(Provided records)
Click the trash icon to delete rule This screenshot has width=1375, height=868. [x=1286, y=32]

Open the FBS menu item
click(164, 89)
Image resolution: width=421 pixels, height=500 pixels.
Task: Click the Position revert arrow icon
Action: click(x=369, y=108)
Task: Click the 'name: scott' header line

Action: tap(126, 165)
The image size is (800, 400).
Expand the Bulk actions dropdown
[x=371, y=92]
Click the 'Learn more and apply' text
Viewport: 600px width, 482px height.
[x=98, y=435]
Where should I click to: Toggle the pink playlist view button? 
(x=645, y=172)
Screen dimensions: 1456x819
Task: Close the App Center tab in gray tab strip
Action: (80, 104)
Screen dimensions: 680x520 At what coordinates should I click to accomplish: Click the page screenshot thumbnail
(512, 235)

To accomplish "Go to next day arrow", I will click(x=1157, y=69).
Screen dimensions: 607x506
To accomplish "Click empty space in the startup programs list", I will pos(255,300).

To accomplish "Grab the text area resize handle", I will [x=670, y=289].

(Work to be completed) Arrange the items as a numbered list with no blank lines, covering everything from the line containing "The image size is (800, 400)." down to the last line of the items above.

(Expected answer)
1. The image size is (800, 400).
2. Expand the Bulk actions dropdown
3. [x=371, y=92]
4. Click the 'Learn more and apply' text
5. Viewport: 600px width, 482px height.
6. [x=98, y=435]
7. Where should I click to: Toggle the pink playlist view button? 
8. (x=645, y=172)
9. Screen dimensions: 1456x819
10. Task: Close the App Center tab in gray tab strip
11. Action: (80, 104)
12. Screen dimensions: 680x520 At what coordinates should I click to accomplish: Click the page screenshot thumbnail
13. (512, 235)
14. To accomplish "Go to next day arrow", I will click(x=1157, y=69).
15. Screen dimensions: 607x506
16. To accomplish "Click empty space in the startup programs list", I will pos(255,300).
17. To accomplish "Grab the text area resize handle", I will [x=670, y=289].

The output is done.